As the government begins shifting away from expensive blanket subsidies to a targeted approach that primarily aids the underprivileged, diesel fuel prices in much of Malaysia are expected to increase by about 50 % on Monday ( Jun 10 ).
Malaysia, which subsidizes energy, cooking oil, and corn among other basic commodities at record highs in recent years as a result of rising commodity prices and strained government finances, has seen its payment bill rise to record levels.
Its fuel subsidy costs only has risen 10- slide from RM1.4 billion in 2019 to RM14.3 billion dinars in 2023.

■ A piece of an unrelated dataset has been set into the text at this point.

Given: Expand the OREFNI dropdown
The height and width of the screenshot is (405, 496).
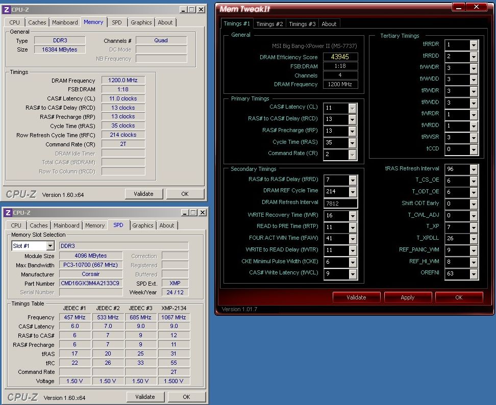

The government , said last month , its plan to cut fuel subsidies this year is expected to save about RM4 billion ( US$ 853.24 million ) yearly, with the benefits expected to be be- directed to low- money groups.

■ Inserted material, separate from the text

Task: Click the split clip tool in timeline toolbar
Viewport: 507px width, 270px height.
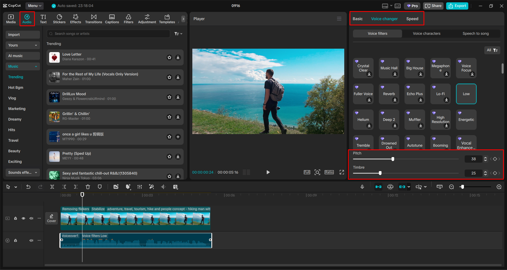Action: coord(52,187)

In a statement released on Sunday, the Finance Ministry announced that it would begin setting fuel energy costs in accordance with industry rates.
Starting at midnight, all petrol stations along the Peninsular Malaysia will start charging RM3.35 per gallon, according to the department.
In Indonesian states and territories on Borneo, as well as for qualified logistics vehicles, the president’s subsidised fuel power system, it will continue at RM2.15 per gallon.
According to the government, fishermen and land-based public transportation vehicles like school buses and ambulances have also been offered lower fuel prices.
The government will grant funds assistance to qualified Malaysians who own diesel cars, small-scale farmers, and product landowners in order to lessen the impact that might have on their incomes, according to the government.
Despite the subsidy cuts, diesel prices in Malaysia will remain among the lowest in Southeast Asia, with the fuel retailing at the equivalent of RM8.79 per litre in Singapore, RM4.43 in Indonesia, and RM4.24 in Thailand, the ministry said.